To monitor the effect of nature restoration projects in North Sea
ecosystems, accurate and intensive biodiversity assessments are vital.
DNA based techniques and especially environmental DNA (eDNA)
metabarcoding from seawater is becoming a powerful monitoring tool.
However, current approaches are based on genetic target regions of
<500 nucleotides, which offer limited taxonomic resolution.

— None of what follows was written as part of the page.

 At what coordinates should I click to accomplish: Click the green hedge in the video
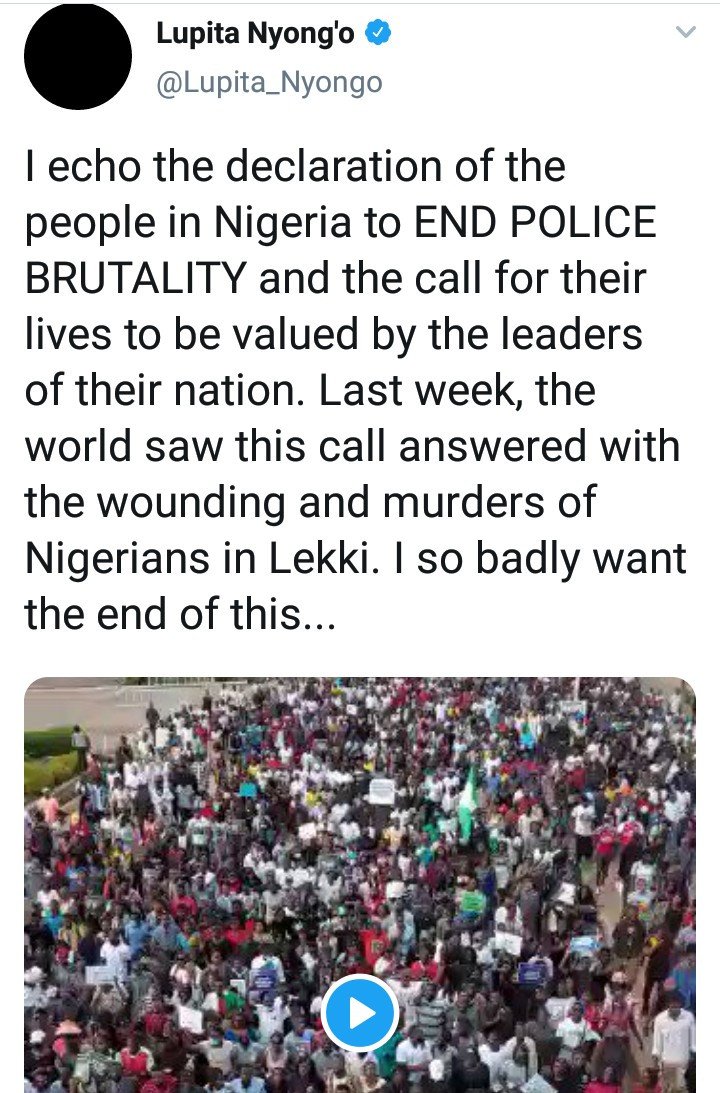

This study aims to develop and validate a long read nanopore sequencing
method for eDNA that enables improved identification of fish species. We
designed a universal primer pair targeting a 2kb region covering the 12S
and 16S rRNA genes of fish mitochondria. eDNA was amplified and
sequenced using the Oxford Nanopore MiniON. Sequence data was processed
using the new pipeline Decona, and accurate consensus identities of
above 99.9% were retrieved. The primer set efficiency was tested with
eDNA from a 3.000.000 L zoo aquarium with 31 species of bony fish and
elasmobranchs. Over 55% of the species present were identified on
species level and over 75% on genus level. Next, our long read eDNA
metabarcoding approach was applied to North Sea eDNA field samples
collected at ship wreck sites, the Gemini Offshore Wind Farm, the Borkum
Reef Grounds and a bare sand bottom. Here, location specific fish and
vertebrate communities were obtained. Incomplete reference databases
still form a major bottleneck in further developing high resolution long
read metabarcoding. Yet, the method has great potential for rapid and
accurate fish species monitoring in marine field studies.